The Bible never intended that Mothers Day be so close to Easter, there having been no Hallmark Cards or ProFlowers 2000 years ago. But as long as Easter is not diminished, anything that reminds us all of the special role of mothers cannot be bad.

Easter even provides special connections for us to think about. So does Christmas, the birth of Jesus, the Son of Mary. But at Easter His closest friends denied Him… but His mother did not. The foot of the cross was mostly empty except for scoffers and Roman guards… and His mother. Even (in theology whose reasoning we hear but whose blinding love we cannot quite comprehend), for a few hours even God in Heaven forsook Jesus so that the wrath for sin could be transferred from us to Him… but His mother did not forsake him.

As a man I can only guess about the love and emotions that are present in the bonds that a mother feels toward the child she bears. I know how great “second best” is – the bond that exists between child beholding mother.

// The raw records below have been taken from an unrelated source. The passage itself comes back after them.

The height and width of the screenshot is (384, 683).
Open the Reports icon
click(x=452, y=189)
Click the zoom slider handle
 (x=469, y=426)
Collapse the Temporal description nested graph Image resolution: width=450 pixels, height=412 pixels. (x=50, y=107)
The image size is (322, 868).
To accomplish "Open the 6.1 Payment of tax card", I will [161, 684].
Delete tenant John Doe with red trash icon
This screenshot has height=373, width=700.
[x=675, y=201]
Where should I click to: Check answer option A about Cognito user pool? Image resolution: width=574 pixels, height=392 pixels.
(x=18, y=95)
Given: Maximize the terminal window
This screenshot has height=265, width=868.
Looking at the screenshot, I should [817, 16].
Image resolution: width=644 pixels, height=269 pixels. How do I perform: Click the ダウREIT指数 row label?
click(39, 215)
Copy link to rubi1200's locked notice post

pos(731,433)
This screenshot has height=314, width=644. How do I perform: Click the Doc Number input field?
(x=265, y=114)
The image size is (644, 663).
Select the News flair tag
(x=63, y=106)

No such relationship is typical, and no mother is ordinary, so if I share a couple of things for a moment here, I do not claim to speak for anybody. In fact, I invite anybody to think upon how their relationships with their Moms were different, not similar. They have to be different, because every mom is special; and all moms are exceptional.

We hear about Soccer Moms. Mine I call a Fifties Mom. She grew up in the Depression, in a family that struggled. She married after the War. In the ‘50s our family moved to the suburbs. Cookie cutter? Sort of. Many times I have gotten together with people my age, and before long we talk like we are sociologists: “Dysfunctional.” Family tensions. Parents who smoked and drank and partied, sometimes too much. Couples who fell into the required stereotypes of the era.

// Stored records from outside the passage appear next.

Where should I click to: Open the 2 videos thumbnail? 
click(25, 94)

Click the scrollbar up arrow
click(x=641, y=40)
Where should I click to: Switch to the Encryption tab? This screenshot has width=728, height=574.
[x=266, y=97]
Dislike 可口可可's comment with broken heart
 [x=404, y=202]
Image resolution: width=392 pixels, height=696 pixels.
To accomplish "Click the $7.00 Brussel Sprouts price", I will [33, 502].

All that was true in our house. Regrets, I’ve had a few… and caused a few. In other words, life happens. Did the moms who survived the Depression and never knew whether their fiancés would return home from war… did they indulge their children too much? The question is, for me, whether I would have done so too. But shame on me for the years I ragged on Mom for drinking and smoking (even, yes, shame on her for no longer being the Mom I knew when my kids were young, because of the drinking) – but shame on me for not sufficiently remembering so much else. We can all dig deep and come up with similar:

I was reared in church. Every “life question” I had, my father would generally say, “you’ll figure it out,” but my mother would generally try to explain it in terms of Jesus. Not always logical, but I got the point. When I get emotional singing hymns, I think it’s because my mother did. If I choke up when the flag passes by, it’s because she did. I remember, when we didn’t have enough dinner for seconds all around, she never took another helping for herself. When it snowed and I had a paper route, she drove me around house to house. She never failed to ask, when I was away at college, what church I was going to, and if we could read from the same devotional every night, even when she knew I had put the Bible aside for awhile.

These are not clichés, or empty Hallmark sentiments. They are a fraction of the woven emotional fabric between a Christian mother and son.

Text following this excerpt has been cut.